● **TESTO DI LETTURA**

* * * *

Un’idea che ha scatenato indignazione in tutto il mondo arabo. Per la prima volta, i paesi della regione sono uniti nel dire “no” a Washington. Ma la domanda cruciale resta: chi governerà Gaza una volta ricostruita? E soprattutto, chi pagherà il conto di questa rinascita?

“Siamo a un punto di svolta storico nel conflitto arabo-israeliano o israelo-palestinese… Trump potrebbe creare fatti compiuti sul terreno che sarebbero irreversibili” , avverte Andreas Krieg, esperto del King’s College di Londra.

IL PIANO SHOCK DI TRUMP: SFRATTARE I PALESTINESI

Quando Trump ha annunciato la sua intenzione di “prendere il controllo della Striscia di Gaza”  e deportarne l’intera popolazione, il mondo ha trattenuto il fiato. Un progetto così radicale che perfino i paesi del Golfo, spesso divisi su Gaza, si sono trovati d’accordo nel condannarlo.

* * * *

● **DATI**
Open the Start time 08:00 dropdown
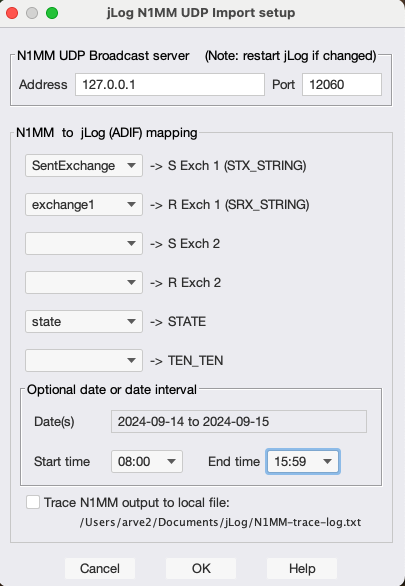Screen dimensions: 405x586 pos(147,462)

* * * *

● **QUESITI DA RISOLVERE**
- 1) Rispondi alle seguenti domande sul brano su Gaza.
(a) Quale esperto viene citato e a quale istituzione appartiene?
(b) Quali paesi, spesso divisi su Gaza, si sono trovati d'accordo nel condannare il progetto?
(c) Che cosa intende fare Trump con la popolazione della Striscia?
- 2) Scrivi il seguito del brano su Gaza, a partire dall'ultima frase riportata.
Il materiale non ha alcun ruolo in questo lavoro.

● **LE RISPOSTE**
- 1)
(a) Andreas Krieg, del King's College di Londra.
(b) I paesi del Golfo.
(c) Deportarne l'intera popolazione.

- 2)
Secondo una fonte vicina al governo saudita, il summit in Arabia Saudita punta a elaborare un piano di ricostruzione che possa contrastare l’iniziativa statunitense.

Dopo oltre 15 mesi di guerra tra Israele e Hamas, la Striscia è ridotta a un deserto di macerie fumanti. L’ONU stima che la ricostruzione costerà oltre 53 miliardi di dollari. Ma chi sarà disposto a investire una somma simile?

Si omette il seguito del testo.